Platzhirsch aus Deutschland mischt Schweizer Markt auf

Der eine setzt auf einen Fachmarkt, der andere auf einen Internetshop: Das Geschäft mit der Berufskleidung ist mächtig in Bewegung.

Die Bedeutung von Arbeitskleidung wächst.

Die Bedeutung von Arbeitskleidung wächst.

(Bild: Melanie Duchene)

Stephan Künzi

Arbeitskleidung ist definitiv ein Modeartikel geworden: Was Susanne Baumann für Urech in Lyss feststellt, hat Roger Wachter als junger Stift selber erlebt. Während seiner Lehrzeit als Baumaler habe er sich stets darüber aufgeregt, «dass wir keine anständigen Kleider hatten», erzählt er. Für ihn sei das umso störender gewesen als er das Maleroutfit zuweilen zwölf Stunden oder länger und sogar noch oft beim Feierabendbier getragen habe. «Die Sachen hatten keinen anstän­digen Schnitt und waren auch nicht funktionell.»
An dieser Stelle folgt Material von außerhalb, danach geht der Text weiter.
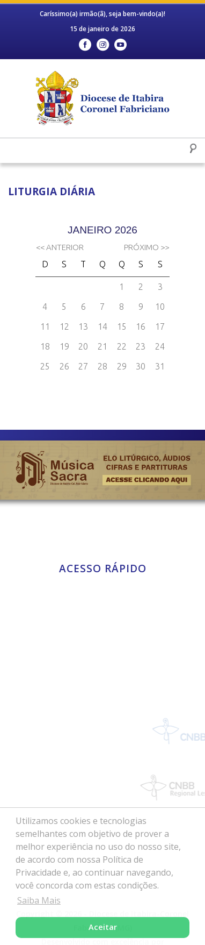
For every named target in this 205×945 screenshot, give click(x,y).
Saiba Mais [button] (39, 900)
Heute, rund zwanzig Jahre später, ist Roger Wachter der Chef eines auf Arbeitskleidung spezialisierten Unternehmens mit siebzehn Angestellten und einem Fachmarkt in Niederwangen. Als solcher rüstet er heute 2500 vorwiegend kleine und mittlere Firmen in grossen Teilen der Deutsch- und der Westschweiz aus. Zugleich betont er, dass der Laden eine wichtige Rolle spielt. Als Ort, wo sich die Leute individuell für den Arbeitsalltag eindecken, genauso wie als Schaufenster für Firmen, die ihre Angestellten neu einkleiden wollen.

Selbstständig mit 24

Alles begann im Jahr 2000 im Industriegebiet von Toffen. Mit gerade mal 24 Jahren machte sich Wachter selbstständig und verkaufte im kleinen Rahmen Arbeitshandschuhe. Sieben Jahre später reichte der Platz nicht mehr aus, und Wachter zog mit mittlerweile zwei Angestellten an die Freiburgstrasse in Bümpliz. Zwei Jahre später bot sich die Gelegenheit, direkt am Autobahnanschluss in Niederwangen das heutige Gebäude zu kaufen. «Das war ein Riesenschritt.»

Wachters Kunden sind schwergewichtig in den Bereichen Bauhandwerk, Industrie, Reinigung, Sicherheit und Dienstleistungen tätig. Kaum verankert ist er dagegen in der Landwirtschaft. Auch in einem anderen Punkt geht er andere Wege als Urech in Lyss: Das Versandgeschäft über einen Katalog oder über das Internet spielt bei ihm keine Rolle. Dafür streicht er immer wieder hervor, wie wichtig ihm die persönliche Beratung sei und welche Serviceleistungen er den Firmen bieten könne, die ihre Outfits bei ihm bezögen.

Den Trend mitgeprägt

Wachter tut dies mit gutem Grund, denn die Branche ist in den letzten Jahren zünftig aufgemischt worden: Mit Engelbert Strauss hat 2011 ein Unternehmen in der Schweiz Fuss gefasst, das in seiner deutschen Heimat zu den Marktführern in der Arbeitskleidung gehört und dort den Trend zur heutigen Modeaffinität auch massgeblich mitgeprägt hat.

Wie erfolgreich die Deutschen auch in der Schweiz arbeiten, zeigt sich nicht allein am Respekt, den ihnen die Konkurrenz zollt. Sondern auch darin, dass die Kleider der noch vor kurzem völlig unbekannten Eigenmarke Engelbert Strauss heute nicht mehr aus dem hiesigen Strassenbild wegzudenken sind. Zu Geschäftszahlen schweigt das Unternehmen zwar, doch so viel ist dem Marketing zu entlocken: Man sei mit der Umsatzentwicklung «sehr zufrieden».

Engelbert Strauss setzt voll auf das Onlinegeschäft und auf den Verkauf über Telefon. Dass der fehlende persönliche Kontakt, wie Kritiker sagen, das ­Geschäft mit den Firmen stark erschwert, stellt das Unternehmen in Abrede: Eine gute Beratung am Telefon mache diesen Nachteil wett.